**Aim of the exercise:** Print exactly, and only, the lines from the one containing "Given: Click the PHP Composer icon" through the last line of the records below, both included; leave out the pictures.

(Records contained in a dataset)
"""

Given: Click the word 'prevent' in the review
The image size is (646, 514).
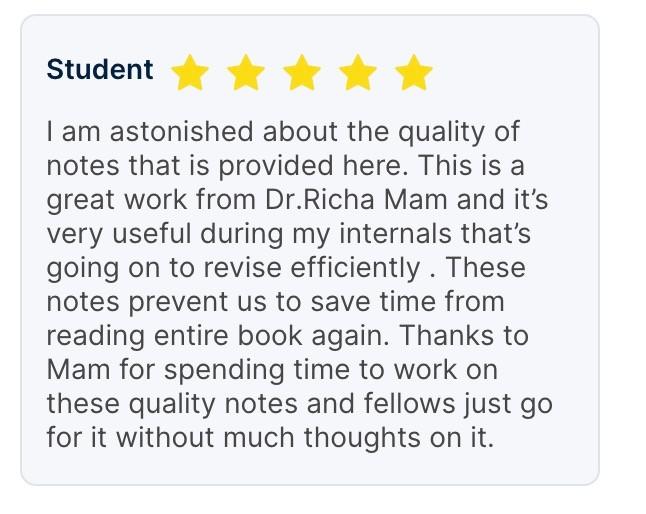Looking at the screenshot, I should pyautogui.click(x=178, y=303).
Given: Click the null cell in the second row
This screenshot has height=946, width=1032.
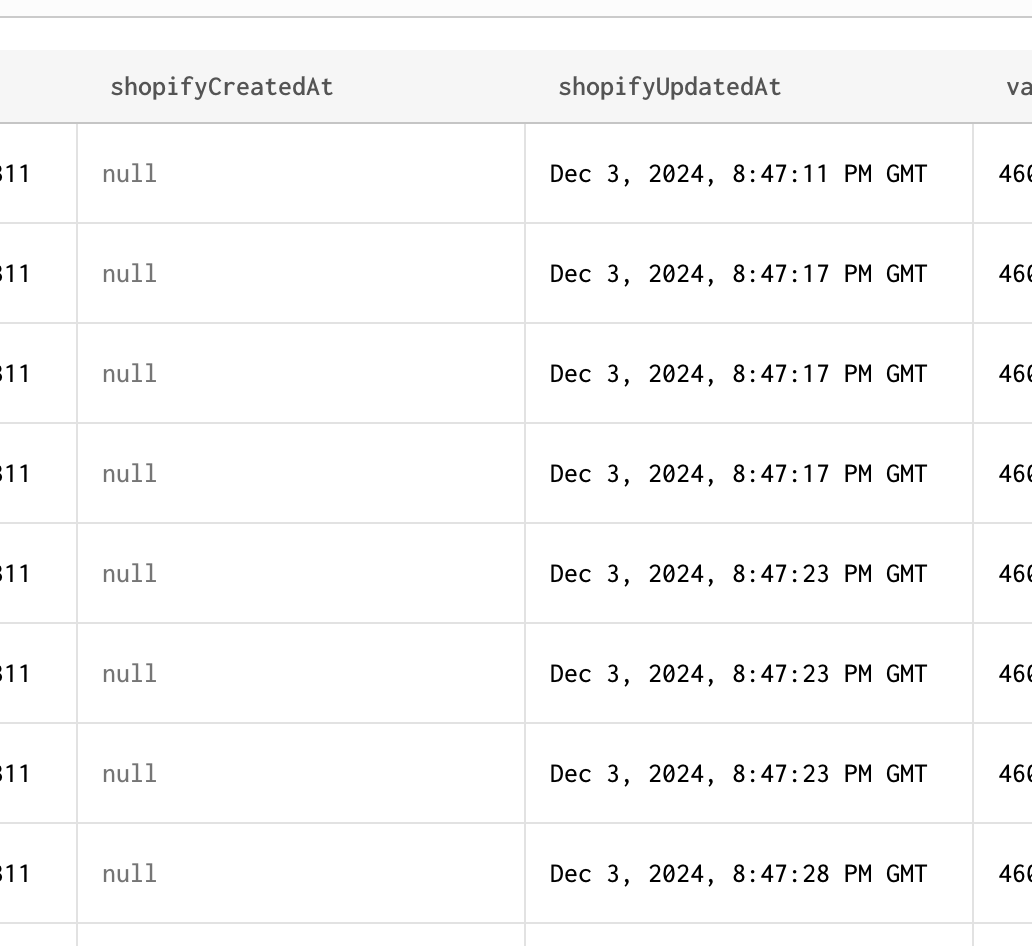Looking at the screenshot, I should click(129, 273).

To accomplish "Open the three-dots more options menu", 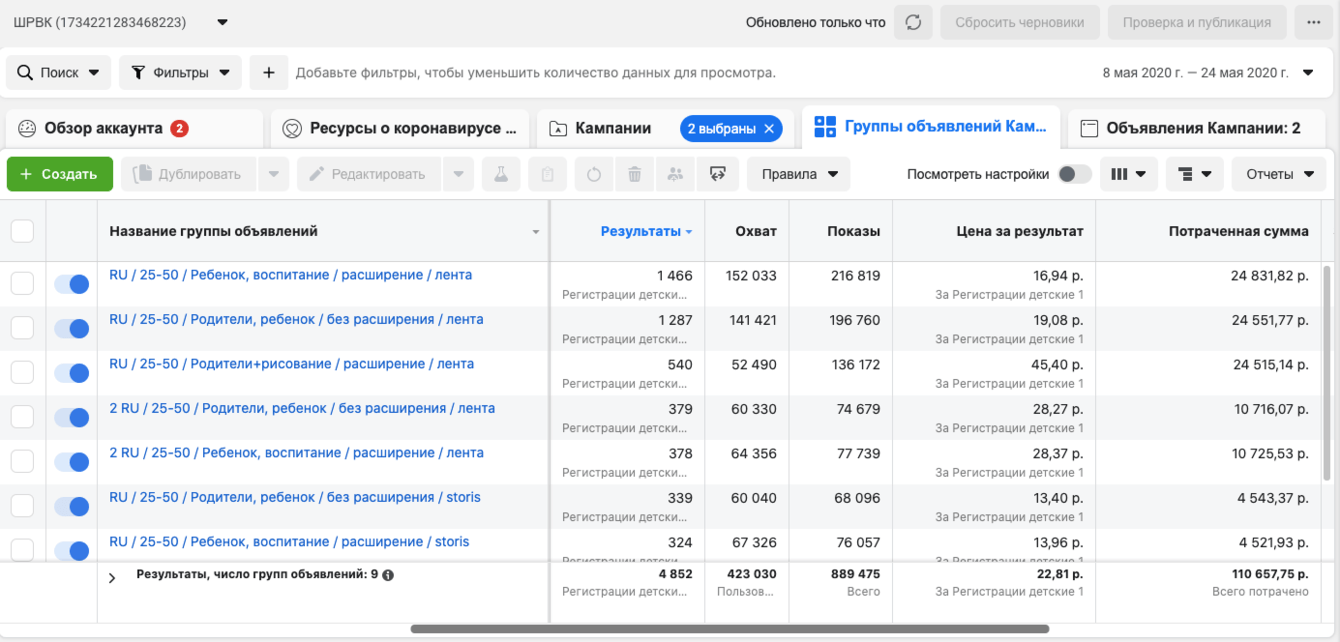I will 1313,22.
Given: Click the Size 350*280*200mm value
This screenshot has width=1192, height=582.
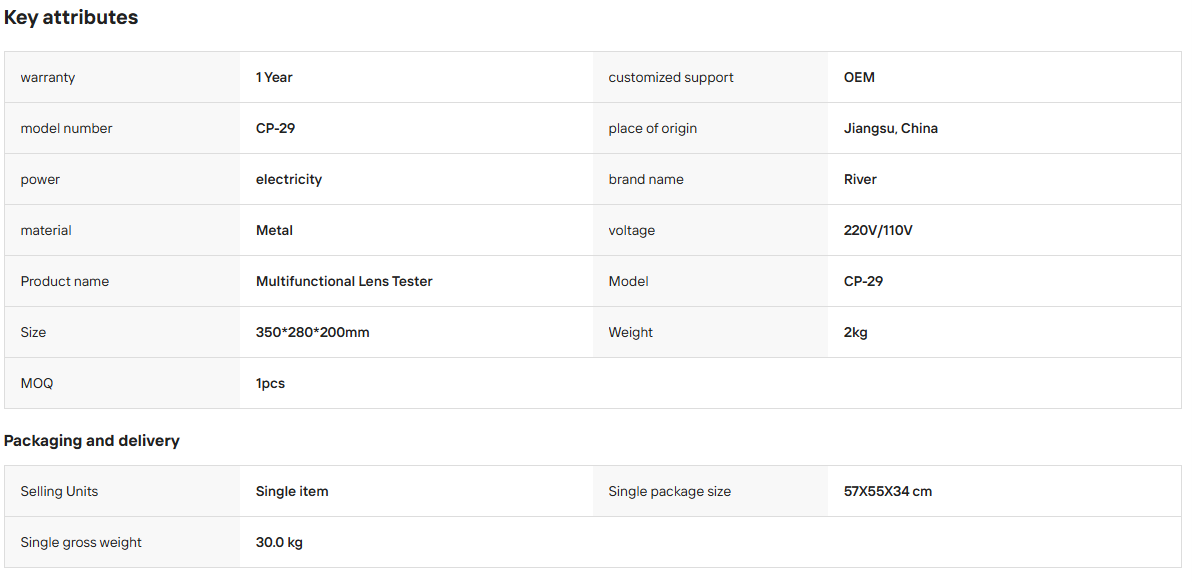Looking at the screenshot, I should click(312, 332).
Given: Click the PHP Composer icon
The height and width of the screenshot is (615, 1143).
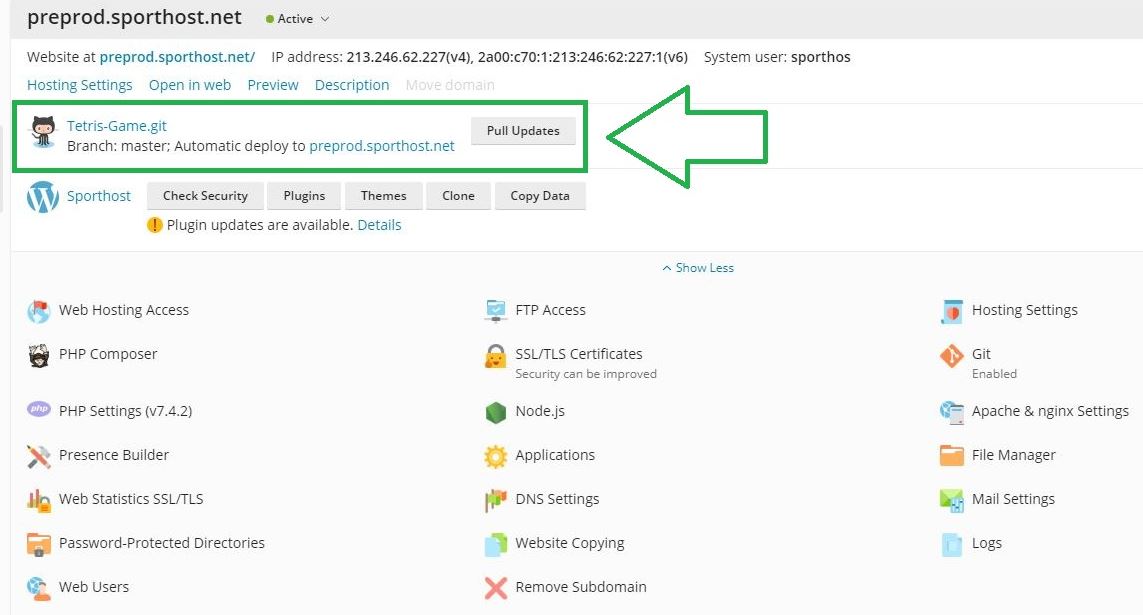Looking at the screenshot, I should (x=39, y=355).
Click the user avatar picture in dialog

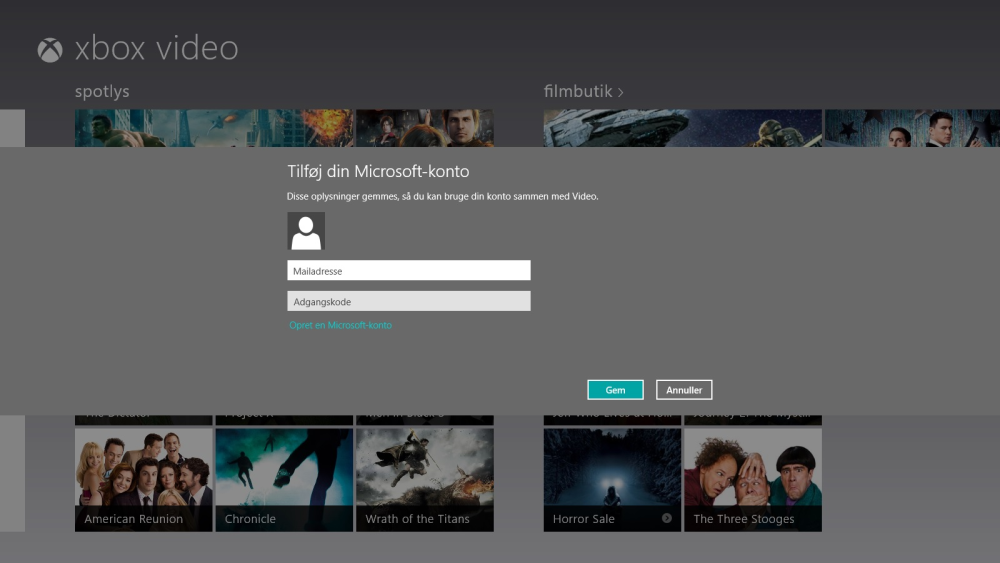(x=306, y=231)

"""

**Task answer:**
Given: Click the PHP Composer icon
The height and width of the screenshot is (615, 1143).
Looking at the screenshot, I should (x=39, y=355).
Click the user avatar picture in dialog

(x=306, y=231)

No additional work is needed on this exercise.